Take control over your small server

“We absolutely like Monitorix for its user friendliness and lightweight. They are a must-try for those who are looking for a free and easy-to-use system monitoring tool.” - Jerry HostScore.net

と書かれている通り、小規模なシステム用かつ使いやすい(分かりやすい)ツールです。

Monitorixのメリットは導入の楽さであり、デメリットはグラフの地味さ。

Monitorixはaptパッケージマネージャーでインストールできますが、他のツール(例:netdataやgrafana)はインストール方法がやや煩雑です。

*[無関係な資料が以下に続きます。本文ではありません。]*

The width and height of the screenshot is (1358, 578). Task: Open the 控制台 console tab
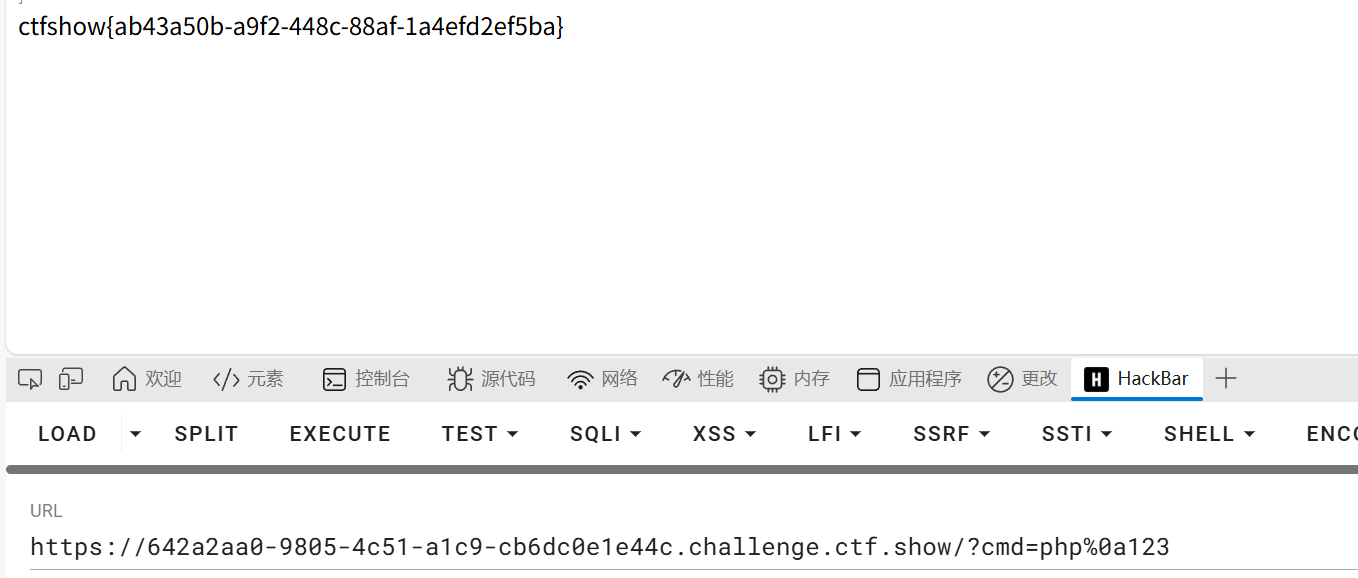366,379
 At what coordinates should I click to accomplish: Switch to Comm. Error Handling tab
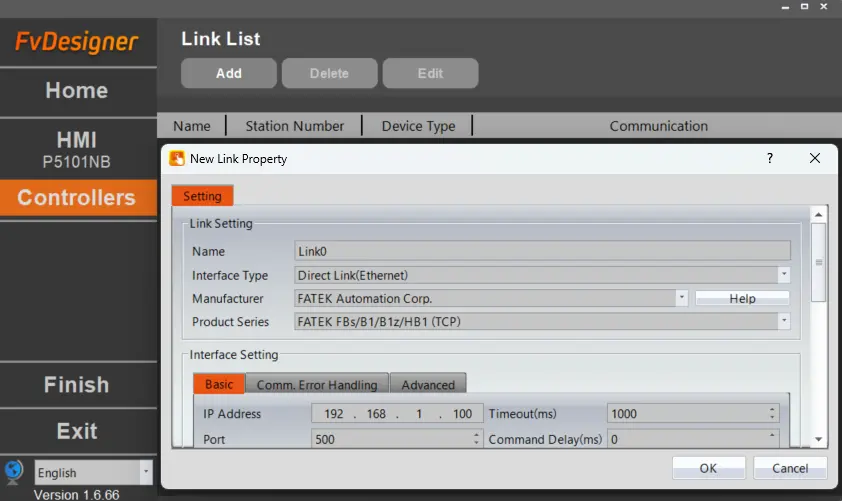(x=317, y=385)
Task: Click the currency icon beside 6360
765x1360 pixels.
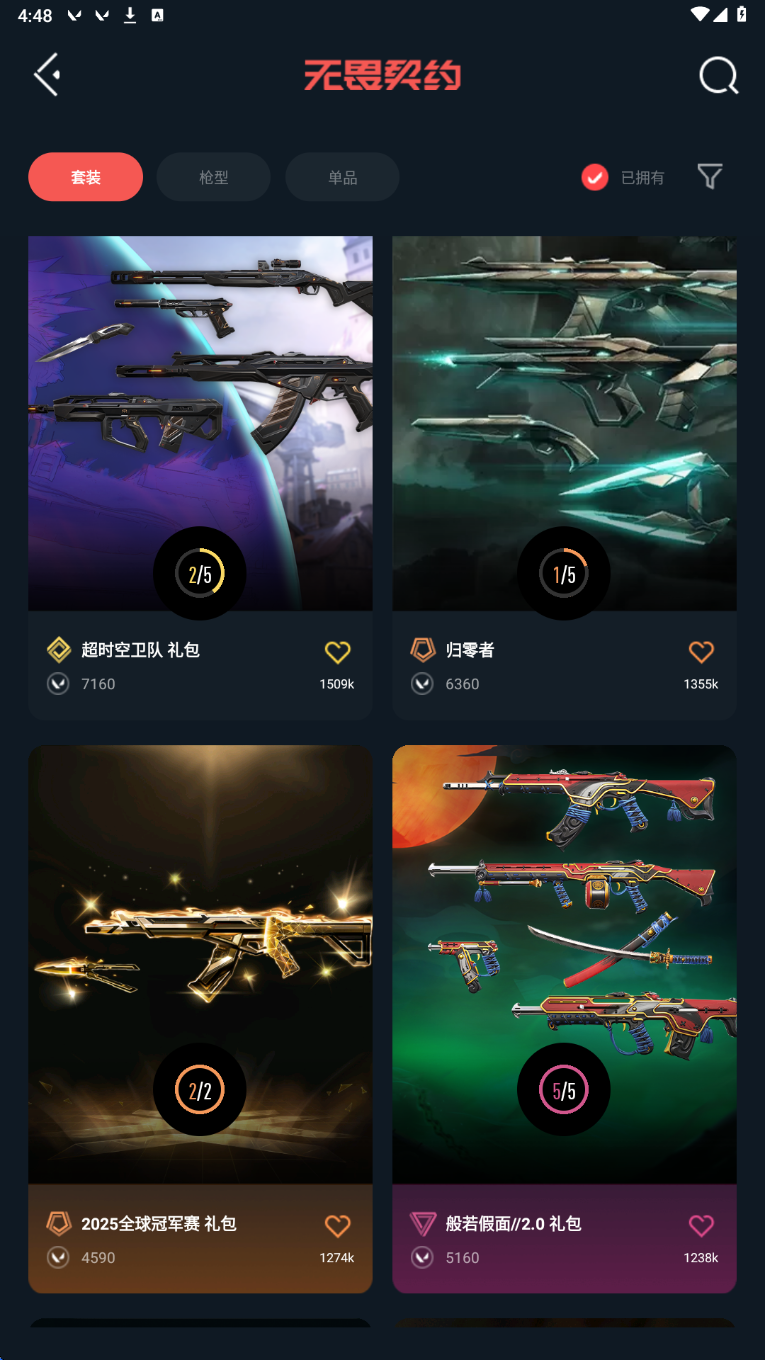Action: [423, 684]
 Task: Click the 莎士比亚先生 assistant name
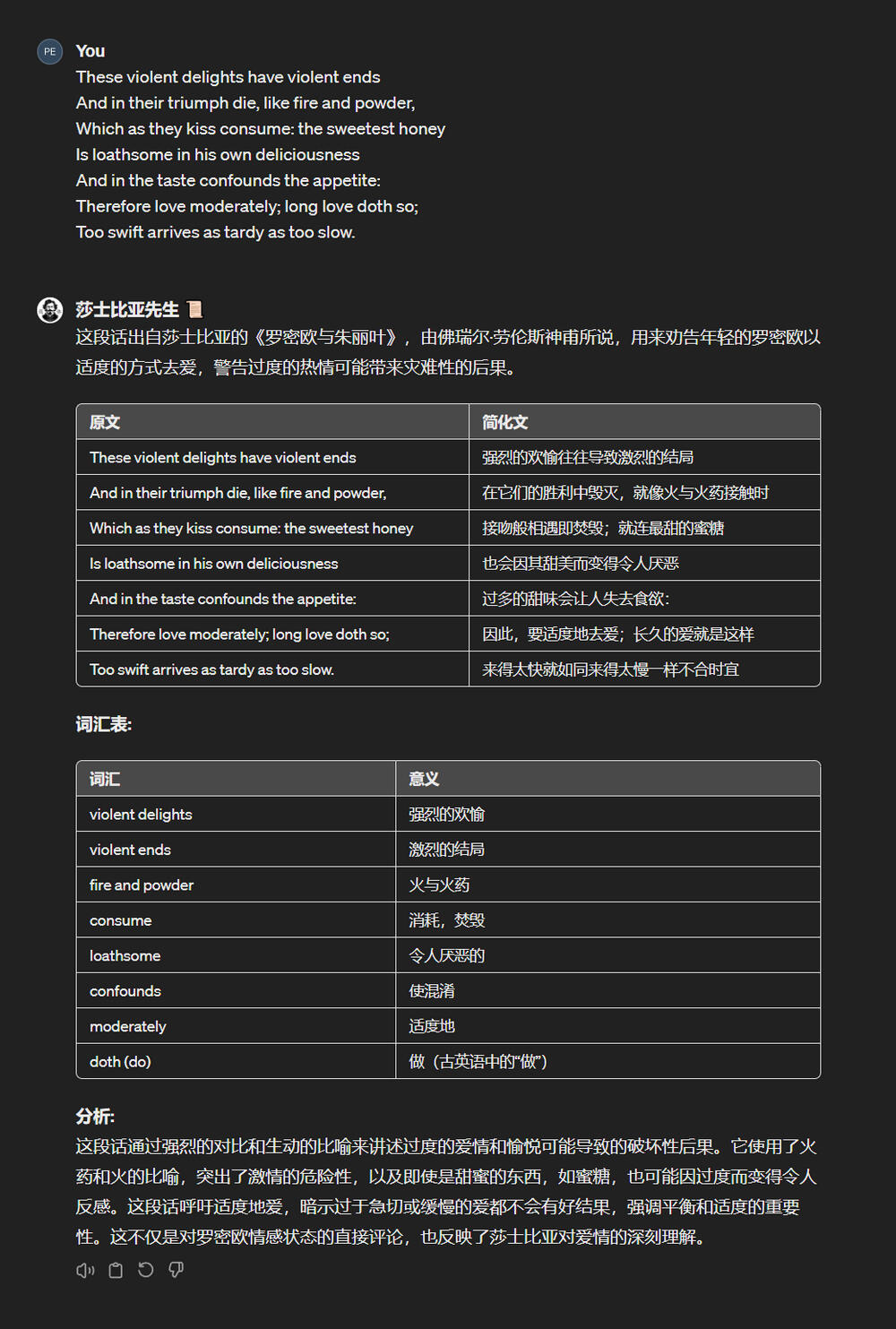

例えば、Dockerをインストールした後に、モニタリングする内容を選別するためにDashboardをカスタマイズする必要があります。

インストール方法の簡便さと引き換えに、Monitorixはモニタリング結果の表示画面が古臭いです。他のツールはモダンな見た目をしていますが、Monitorixは一昔前のWebサイトのような色使いをしています。THE・原色といった感じ。

以下に、サンプル画像を示します。

Monitorixの画面

netdataの画面

grafanaの画面

私のように「何をモニタリングすれば良いか決めていない」「監視に手間を掛けたくない」という方はMonitorixを選択し、「いやいや、見た目大事っしょ」という方は他のツールを選択すれば良いと思います。

検証環境

Raspberry Pi4(RAM8GB)、Raspberry Pi OS環境で検証します。

       _,met$$$$$gg.          lemmy@motorhead 
    ,g$$$$$$$$$$$$$$$P.       --------------- 
  ,g$$P"     """Y$$.".        OS: Debian GNU/Linux 10 (buster) aarch64 
 ,$$P'              `$$$.     Host: Raspberry Pi 4 Model B Rev 1.4 
',$$P       ,ggs.     `$$b:   Kernel: 5.4.72-v8+ 
`d$$'     ,$P"'   .    $$$    Uptime: 4 hours, 8 mins 
 $$P      d$'     ,    $$P    Packages: 1472 (dpkg) 
 $$:      $$.   - ,d$$'    Shell: bash 5.0.3 
 $$;      Y$b._   _,d$P'      Terminal: /dev/pts/1 
 Y$$.    `.`"Y$$$$P"'         CPU: (4) @ 1.500GHz 
 `$$b      "-.__              Memory: 494MiB / 7814MiB 
  `Y$$
   `Y$$.                                              
     `$$b.
       `Y$$b.
          `"Y$b._

Monitorixのインストール

2020年11月現在、aptパッケージマネージャーでmonitorix-3.10.1がインストールできます。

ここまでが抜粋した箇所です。